……
接下來兩天阮棠和錢佑曼去了不少地方,包括當地的博物館展覽館。黃宇沉浸研究地方誌,只有吃早飯的時候和大家見過面。聞總和張誠依舊神龍見首不見尾。專案組各忙各的,發現比較重要的資訊就在群裡交流。
關於林志遠的記錄少之又少,大部分都來自當地老人的記憶裡,對他的評價可以總結為:讀書人,文質彬彬,家世似乎不錯。關於他妻子的資訊就多了,她叫做莊玉琳,年輕時頗有幾分姿色,林志遠回鄉一去不回,沒過幾年,她帶著孩子嫁給了金泉,後來又生了兩個孩子,分別叫金海超和金海陽,是現任華明集團的總裁和總經理。
阮棠從各種資訊彙總得知,金家原先並沒有那麼富裕,遇到改革開放的時機,做生意發展起來,規模越來越大,成了現在的華明集團。但是關於他們起步的機遇和第一桶金,卻沒人說得清楚,有人說是國外親戚資助,有人說是銀行貸款。當地眼紅金家的人不少,但大部分說得都是金家的好話。

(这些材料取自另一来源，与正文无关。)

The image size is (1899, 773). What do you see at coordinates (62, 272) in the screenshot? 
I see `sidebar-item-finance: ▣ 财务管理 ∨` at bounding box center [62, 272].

金家乍富之後並沒有忘根,給斜塘拉投資拉贊助,花了不小的力氣,還優先照顧鄉里人去公司上班,出錢修路,該回饋的地方都使了大力,因此同鄉對他家印象都很不錯。
阮棠發現自己記錄的本子上,關於金家的內容越來越多,閒暇時翻一翻,不禁有些疑惑,從表面上看,除了林志遠是莊玉琳第一任丈夫,金泉是莊玉琳第二任丈夫,兩者之間好像就沒有其他關聯,到底關鍵是什麼呢?

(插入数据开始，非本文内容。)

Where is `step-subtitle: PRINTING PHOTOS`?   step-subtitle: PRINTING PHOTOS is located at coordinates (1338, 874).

「林志遠和莊玉琳的孩子死了,」錢佑曼說,「這會不會是一個關鍵點。」
「那個孩子是摔跤頭砸到臺階死的,當時還被送去醫院,沒搶救回來,聽說莊玉琳痛苦傷心的差點連肚子裡的孩子都流了,住院一個月才保住孩子。」
「看起來林志遠和金家的關聯點只有莊玉琳,那現在這個和林志遠長得一模一樣的林嘉,又是什麼身份?」
阮棠搖頭,「關於林志遠的資訊只有這些了,要知道的更詳細,可能要問莊玉琳才行。」
錢佑曼手託著下巴,忽然一笑說:「外圍已經差不多,是該直接去接觸當事人了。」
阮棠驚訝地看著她。
「莊玉琳,就是金家那位老太太,現在就住在斜塘老房子裡,下個月就是她九十五大壽,到時候金家大大小小都要來,林嘉現在是她孫女的男朋友,肯定也會跟著來,你說這要是碰面,金家老太太該要嚇死了。老人家這麼大歲數,咱們得先去拜訪一下,讓她有個心理準備。」錢佑曼說。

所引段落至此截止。